3.3. MIXED SELECTIVITY EMERGES FOR RESOLVING TASK EXECUTION

After having inspected the behavior of neural populations in single layers, we wanted to investigate the role of single units, specially in the last layer, where the network needs to predict the appropriate output. We hypothesized that neurons have to organize to drive collectively the dynamics towards the task goal. Mixed selectivity has been previously observed in artificial neural networks with a single hidden layer and contexts in the first layer (Flesch et al., 2022a) . Here, we analyzed the activations of neurons in last layer and performed agglomerative hierarchical to cluster neural activity. The method employed is detailed in section A.6. The results of clustering are shown in figure 4 . The different plots represent the mean activity of the different clusters for each task when presented with one of the digits. We used two networks from the previous section, all and removed. The activity was normalized to a maximum of 1 (radius of the plot).
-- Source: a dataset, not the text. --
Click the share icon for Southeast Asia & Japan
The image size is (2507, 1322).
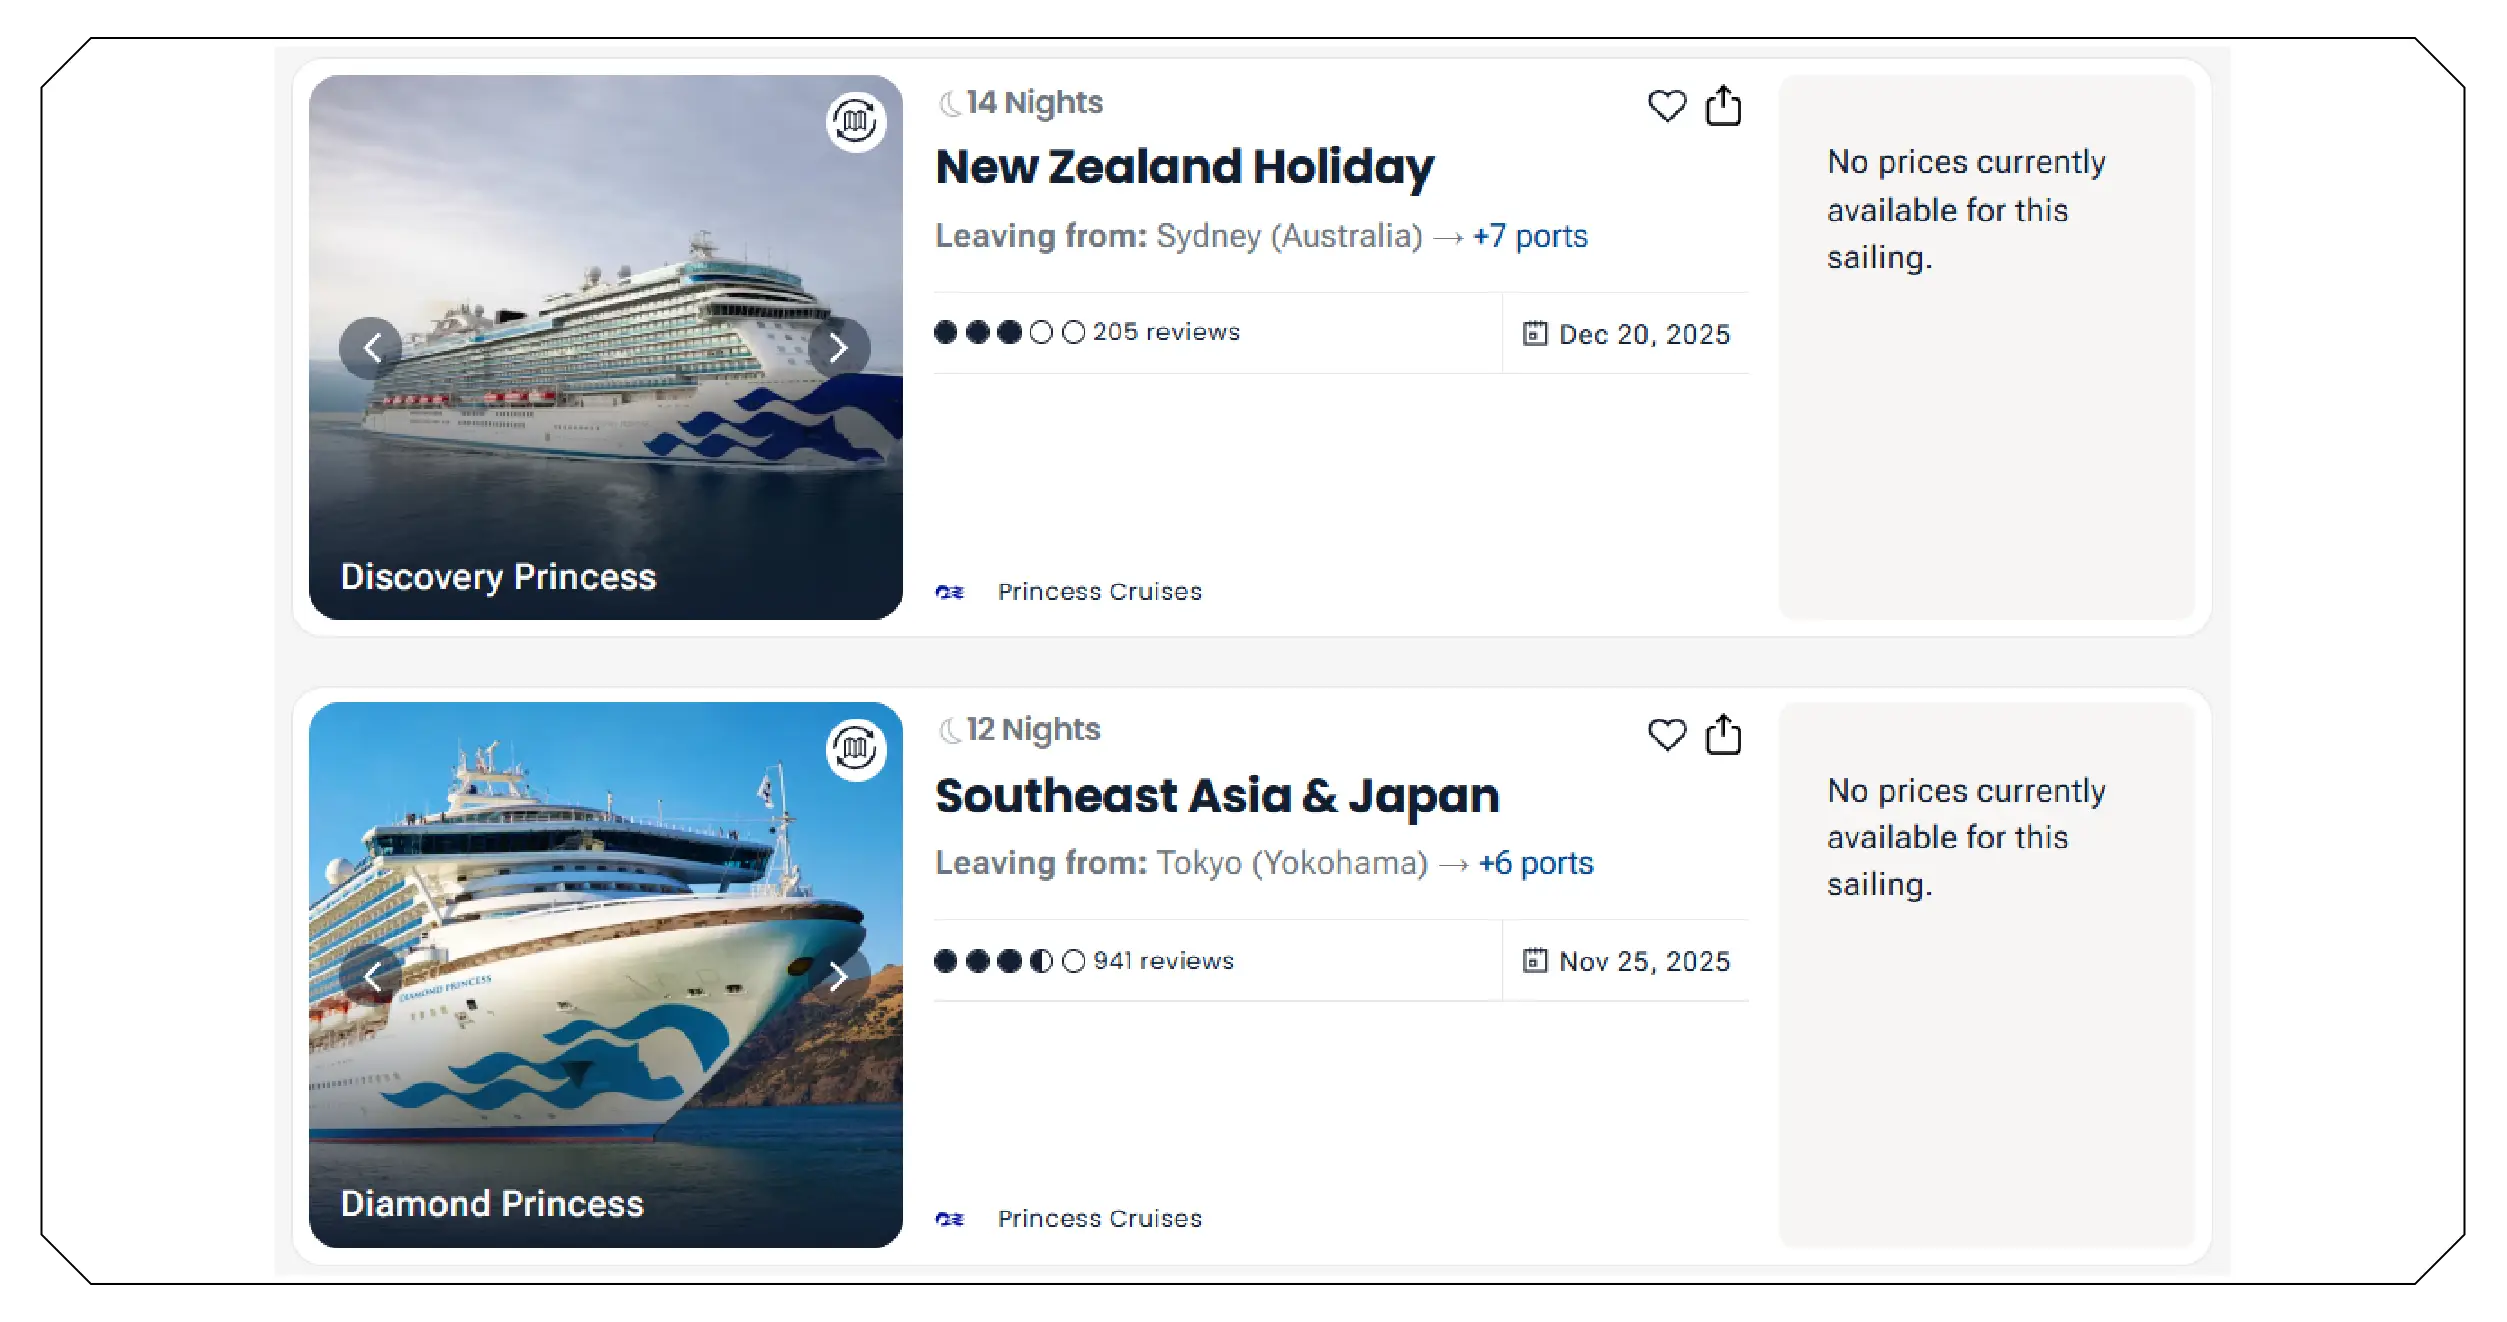coord(1723,735)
We observed the existence of two different clustering patterns. In both, we found a cluster of silent units that is not active for any of the numbers. The first row of the plot represents the first pattern. In this pattern of activation, there is a single cluster that responds to even digits in parity and values less than or equal to four in the value task. When contexts are removed the cluster responded only to the even digits and values less than or equal to four, entailing that context increases the activity for 6 and 8 in parity and 1 and 3 in value, that is, for the incongruent digits. For the other digits, the network thresholds neural activity. For example, odd digits in the parity task show silent activity. The second pattern of activation is showed in the second row of figure 4. We found two main clusters of activity. The first cluster accounts for even digits and values less than or equal to four, the second cluster for odd digits and values greater than four. When contexts were removed, clusters only encoded the congruent digits. These patterns of activations show how neurons are tuned to different tasks depending on the current active stimulus. In the brain, neurons that are responsive to multiple tasks are said to exhibit mixed selectivity (Rigotti et al., 2013) . We repeated the experiment using five tasks and found that the majority of patterns resembled pattern number two. These results appear in figure 7 in the appendix.
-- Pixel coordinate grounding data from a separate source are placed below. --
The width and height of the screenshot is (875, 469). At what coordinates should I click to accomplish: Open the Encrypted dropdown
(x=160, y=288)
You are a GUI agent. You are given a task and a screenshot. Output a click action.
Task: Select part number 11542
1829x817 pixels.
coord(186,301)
3.4. CONTEXT STRENGTH IS MAXIMIZED AT INTERMEDIATE LAYERS

After observing the impact of context in the first layer in the previous section, we hypothesized that context location could be essential for proper input feature extraction and to drive the activity towards the task goal. Flesch et al. (2022a) observed anticorrelation in the contexts of tasks situated in the first layer in networks with one hidden layer. Here, we run a series of experiments to assess the strength of contexts varying their position across the network. Figure 5 shows the results. Each row represents a different context configuration and each column is the index of the layer (we fixed the maximum number of layers to 10). A cell colored according to the heatmap means that the network has a context at that position. A gray cell means that the network has a layer but no context. A white cell denotes the absence of the layer, and thus the network is shallower. We tried four different settings: adding contexts from the first layer (5a), adding contexts starting from the last layer (5b), adding a single context at different layers (5c) and adding contexts and layers at the same time (5d). In the two first heatmaps we show the Frobenius norm of the weights associated with the corresponding task. Then we calculated the correlation between contexts of different tasks at the same location. Finally, we show the average accuracy (and standard error) of the networks in the same row. The dashed line in the accuracy plot represents the mean accuracy achieved by a network of 10 layers and 10 contexts (control case). Results show that context location is not trivial. Largest context strength is achieved at intermediate layers, where the norm of contexts is higher. At the same time, the anticorrelation between contexts of different tasks is higher. Context have positive correlation if located at the end of networks with multiple contexts. In addition, adding context at the beginning or at the end of networks are associated with the largest magnitude of context strength. It is explained by the fact that the network is constrained to digit processing and task separation in the former case, and task separation and output mapping in the latter. When assessing the accuracy, the presence of contexts in intermediate layers achieved the same overall performance to that of the control case. Finally, we compared the biases between individual and task-switching in figure 9 and show that large magnitude at intermediate layers is exclusive for task-switching networks.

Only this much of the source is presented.